From the outside looking in, we cannot discern a plan. Hiring a new superintendent? Meeting the eight recommendations from the Southern Association of Colleges and Schools? How about formulating an education agenda that constitutes more than a single “2020 Vision” web page, with its incongruous image of an idyllic lake surrounded by trees?
Historically, America’s public schools have mirrored social conflict and the tug between cultural tradition and change. Schools embody the endless argument between the status quo and reform. It is, perhaps, most often in the public schools that we encounter the triumph or deprivation of opportunity, equity and equality.
Within the school community, individuals bump up against the conventions of the system. How teachers teach and how students behave, the degree of administrators’ responsiveness to parents’ concerns, the frustration that one is not being heard, the disappointment in official determinations that seem unfair or wrongheaded – all generate tension.
In my own experience bringing up children in three different states, I’ve participated in debates over the teaching of evolution, the granting of tenure to a principal with anger-management issues, the expansion of a school building based on incomplete demographic data and the use of school buses to transport students to religious instruction. And I grew up in a city wracked by the board of education’s refusal to comply with a court order to desegregate its public schools.
No doubt about it, schools generate heat.
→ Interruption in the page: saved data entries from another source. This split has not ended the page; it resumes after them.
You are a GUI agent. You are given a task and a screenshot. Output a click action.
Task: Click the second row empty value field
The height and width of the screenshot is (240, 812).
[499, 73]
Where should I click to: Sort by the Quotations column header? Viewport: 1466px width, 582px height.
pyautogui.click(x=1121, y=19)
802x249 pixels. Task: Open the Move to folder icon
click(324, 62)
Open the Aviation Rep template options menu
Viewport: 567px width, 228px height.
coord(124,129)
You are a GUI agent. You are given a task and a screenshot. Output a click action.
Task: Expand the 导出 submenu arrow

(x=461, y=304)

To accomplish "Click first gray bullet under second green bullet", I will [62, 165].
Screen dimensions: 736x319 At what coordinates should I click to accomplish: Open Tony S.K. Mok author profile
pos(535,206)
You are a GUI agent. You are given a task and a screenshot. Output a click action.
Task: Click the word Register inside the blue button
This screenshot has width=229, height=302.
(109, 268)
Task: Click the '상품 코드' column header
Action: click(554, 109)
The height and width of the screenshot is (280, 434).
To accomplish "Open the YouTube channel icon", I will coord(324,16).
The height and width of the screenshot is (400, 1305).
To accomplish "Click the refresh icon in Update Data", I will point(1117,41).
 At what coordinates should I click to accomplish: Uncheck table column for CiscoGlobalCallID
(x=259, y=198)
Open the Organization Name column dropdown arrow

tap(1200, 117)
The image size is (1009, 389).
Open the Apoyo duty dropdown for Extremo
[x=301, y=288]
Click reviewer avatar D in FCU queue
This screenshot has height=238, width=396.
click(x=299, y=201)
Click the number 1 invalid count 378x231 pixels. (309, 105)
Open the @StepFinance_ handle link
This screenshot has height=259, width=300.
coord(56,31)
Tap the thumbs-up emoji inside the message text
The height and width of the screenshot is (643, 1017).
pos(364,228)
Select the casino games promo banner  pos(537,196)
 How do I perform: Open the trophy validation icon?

School governance has always involved confrontation. And that’s all right in my view.
We don’t have to relish it, of course. But hashing out the curriculum, redistricting, construction, adoption of standards, recruitment and dozens of other issues is part of the business of education.
If the law is broken, a serious challenge is justified. If decisions appear to be driven by personal or professional interests–if there is even the appearance of impropriety–a challenge is in order.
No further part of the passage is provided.